### WHAT YOU HAVE TO DO:
Edit the listing below by replacing "Locate each element" with "Find each item" everywhere it appears and leaving everything else unchanged. Omit the pictures from your answer.

### DATASET:
□ □ □ □ □ □ □
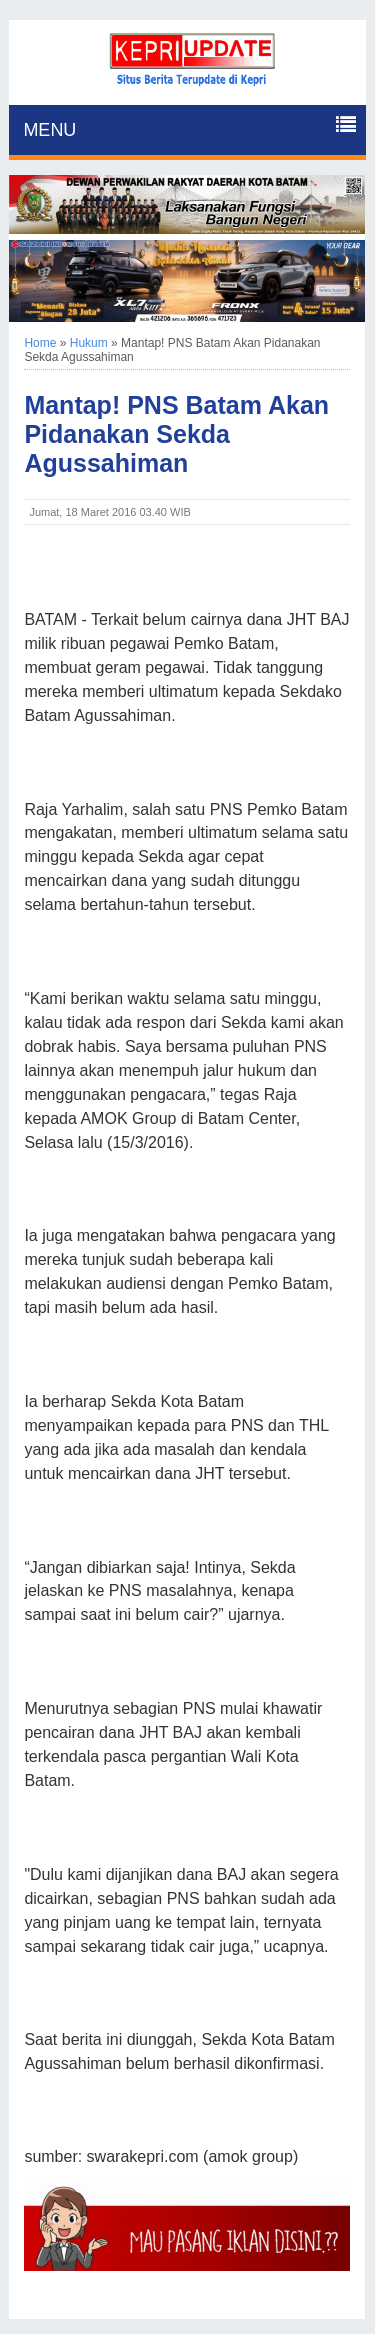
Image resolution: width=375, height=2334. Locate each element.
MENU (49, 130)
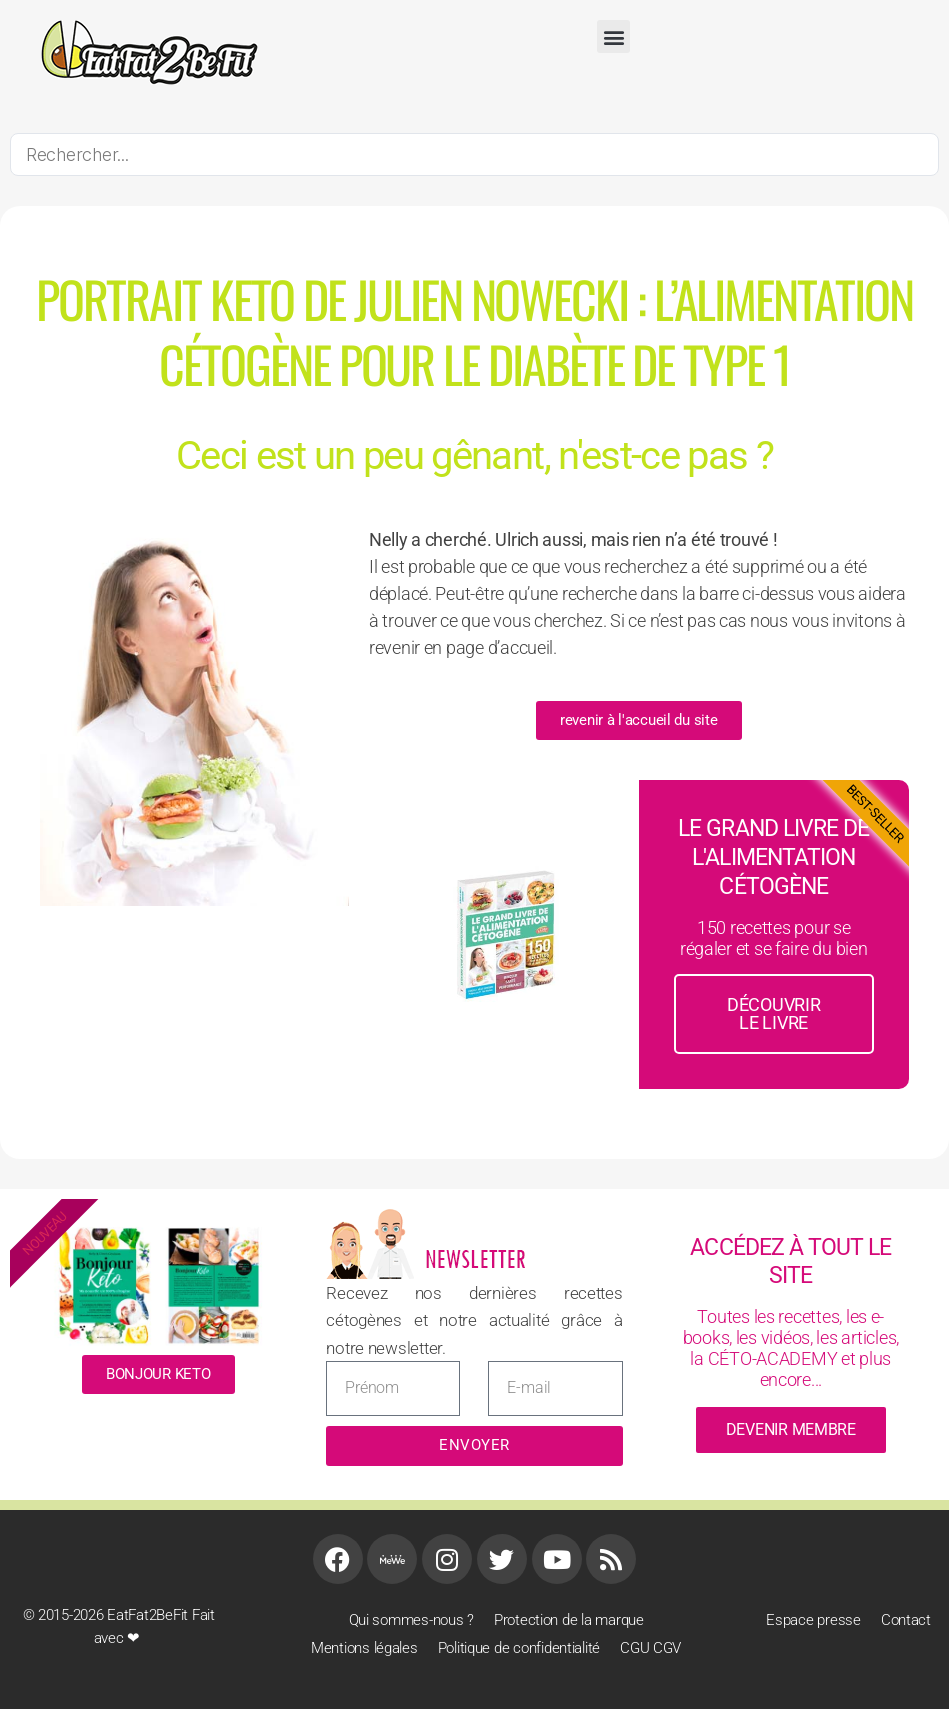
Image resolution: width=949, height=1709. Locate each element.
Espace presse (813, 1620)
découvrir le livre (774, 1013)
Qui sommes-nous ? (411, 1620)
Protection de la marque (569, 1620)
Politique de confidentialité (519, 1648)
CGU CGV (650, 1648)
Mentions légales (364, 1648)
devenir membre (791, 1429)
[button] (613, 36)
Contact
□ □ □ □ □ □ □
### FINISHED TASK:
Image resolution: width=375, height=2334. Find each item.
MENU (49, 130)
Image resolution: width=949, height=1709. Find each item.
Espace presse (813, 1620)
découvrir le livre (774, 1013)
Qui sommes-nous ? (411, 1620)
Protection de la marque (569, 1620)
Politique de confidentialité (519, 1648)
CGU CGV (650, 1648)
Mentions légales (364, 1648)
devenir membre (791, 1429)
[button] (613, 36)
Contact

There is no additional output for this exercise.